Indeed, according to Rep. Barney Frank, the Massachusetts Democrat who is serving as the Administration's point man on the House Banking Committee, the hearings will show that at "every point where a decision was made, it was made to go ahead with the investigation." There is no evidence, he added, that "anyone in the Administration tried to stop it."

But that may not be enough to let Altman off the hook if, as expected, the Republicans try to use the hearings to build a case that he lied to Congress.

Sen. Alfonse M. D'Amato of New York, the ranking Republican on the Senate Banking Committee, has indicated he will try to do just that and his counterpart on the House Banking Committee, Rep. Jim Leach of Iowa, appeared to have Altman in mind when he said last week that the hearings would show how even some "good people stepped over the line" in their desire to protect Clinton from the Whitewater scandal.

Treasury Department sources said Altman will tell the committees when he testifies this week that his recollection of events simply differs from Hanson's.
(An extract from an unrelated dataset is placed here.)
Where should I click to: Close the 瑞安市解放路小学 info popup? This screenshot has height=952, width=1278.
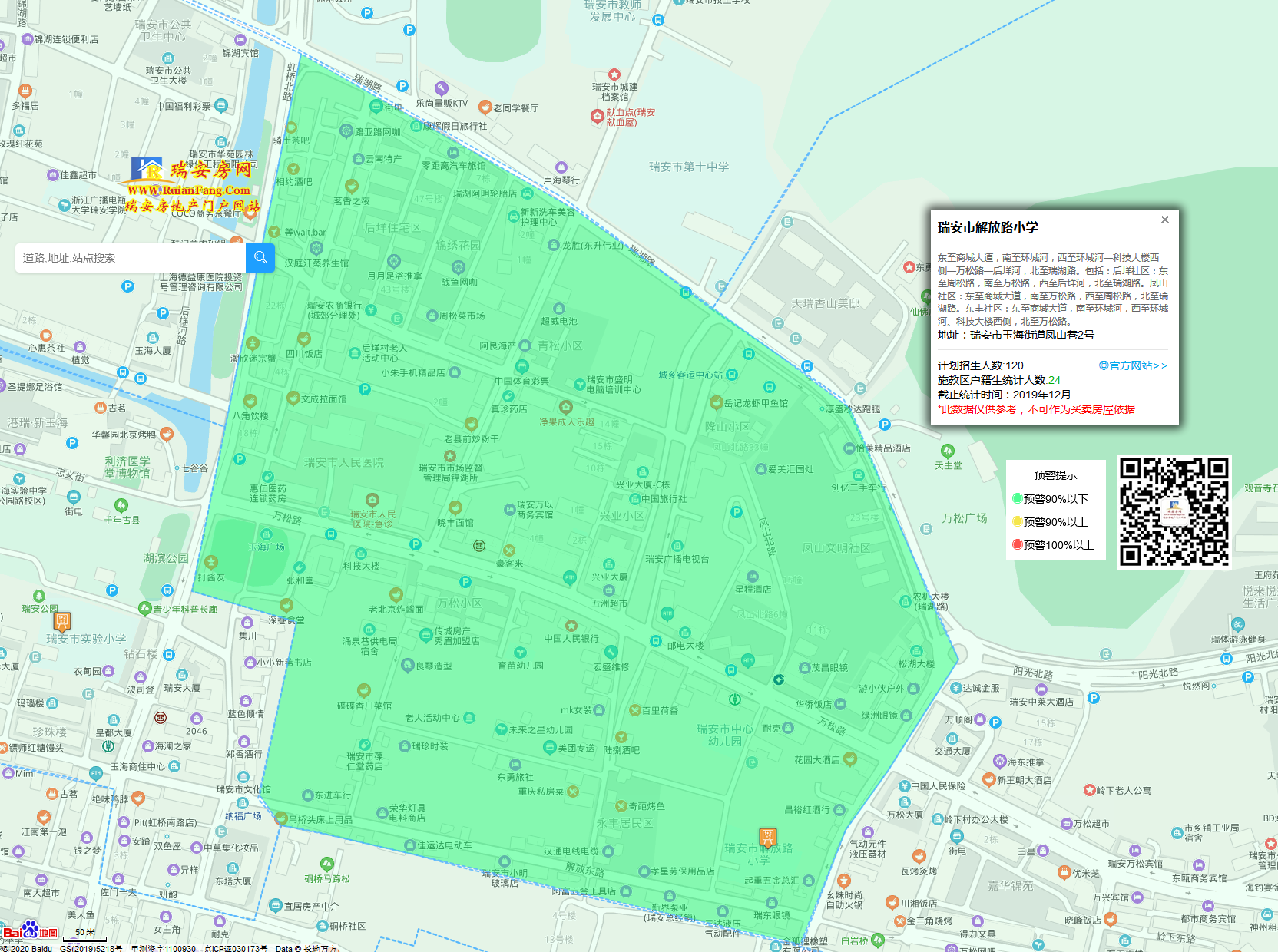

But even Frank concedes that this explanation probably won't be enough. Altman "is going to have a tough time explaining things," said Frank. "I don't know at this point whether he lied or withheld, but he did not seem to give a complete accounting of his conversations" in his Senate testimony in February.

The Democratic lawmaker tempered his remarks by stressing that Altman "took no actions to impede the (Whitewater) investigation" either during or after his tenure at the RTC. But by publicly questioning the credibility of Altman's recollection of events, Frank's comments underscored an impression gaining ground in Congress that the Administration may be getting ready to sacrifice Altman to its Whitewater critics.

That impression has been reinforced by the fact that the Treasury Department seems to have been cut out of an effort to blunt the impact of the most embarrassing disclosures expected to emerge from the hearings, senior congressional and Administration sources say.